At a recent writer’s workshop, a suggested writing prompt was the word “scars” with the notion that behind the scar might be a story. Indeed, my very first scar not only had a story but became an item of usefulness – though getting it was pretty scary for a four-year-old.
I’ll start with its helpfulness, as you can see it stretched across my left hand. By the time I was in school learning left and right, I had a handy sign. I felt a bit of pity for other students who lacked such a practical marker.
The drama with several twists that brought it on came because I was enamored by trains as I am to this day. I heard the whistle of the one that ran on the track behind our house and ran to the window to watch. The excitement began with the appearance of the engine and continued until the caboose passed completely out of sight. Joyfully, I turned to go back to whatever I was playing, swinging my arms cheerfully. I swung them right into the broken glass chimney of a kerosene lamp sticking up out of the garbage can where it had been tossed the previous night. The electricity had gone off, and before the lamp was put up, the chimney had broken.
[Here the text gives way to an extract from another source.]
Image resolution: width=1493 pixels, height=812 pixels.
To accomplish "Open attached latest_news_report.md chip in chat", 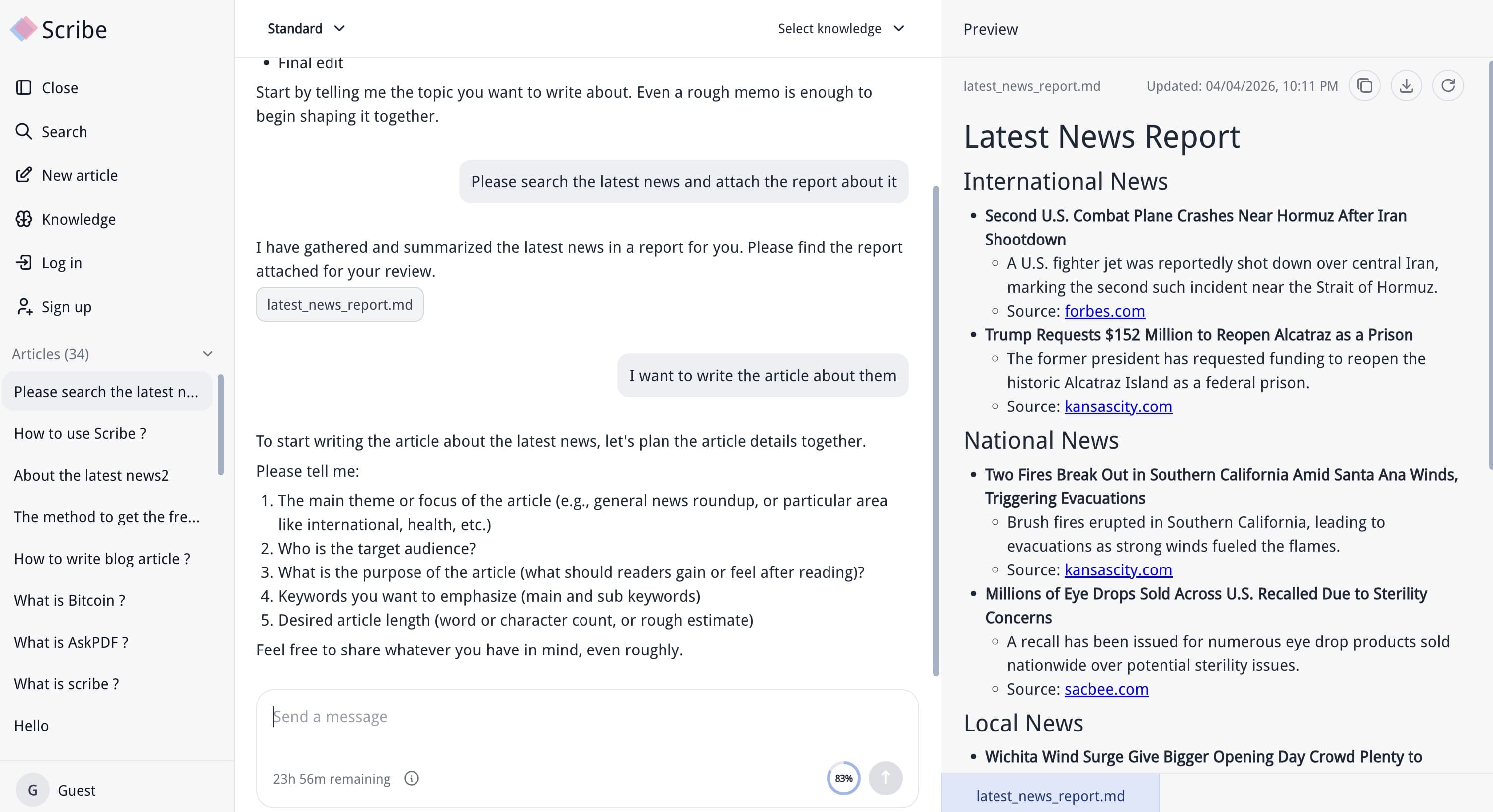I will (x=339, y=304).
Blood gushed everywhere as the glass slashed across my hand. In the first twist, Daddy, instead of Mama, rushed me to the doctor (in walking distance since he didn’t drive). She stayed home with two-year-old Beth and six-month-old Gwyn. The second twist was that the doctor put four small metal clamps in the hand to hold it together for healing. Don’t ask me why he didn’t do stitches instead. In a third twist, Daddy bought a set of alphabet blocks that nested together for us to play with when I got home. A new toy with no event attached was a novelty. He said something about my bravery, and I’m sure he was aware that I could manipulate the blocks one-handed. However, looking back as an adult, I have to wonder if there was not some assuaging of his guilt for having left the glass in such a hazardous place.
To this day, though the scar has faded to almost invisibility, if someone tells me to turn left or that something will be on my left, I automatically lift my hand with the scar. For many years, you could also see scars of tiny dots where the clamps were placed, but they are entirely gone now. In ensuing years, I have acquired a few other scars, none of their stories suitable for blogging or useful except in their origins as troublesome body parts were eliminated.